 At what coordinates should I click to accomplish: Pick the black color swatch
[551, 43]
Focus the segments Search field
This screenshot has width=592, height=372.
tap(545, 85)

+ + + + +

Given problem: Extract every line of the entries above that contains the string "Pick". Treat uppercase and lowercase letters as distinct.

Written response:
 At what coordinates should I click to accomplish: Pick the black color swatch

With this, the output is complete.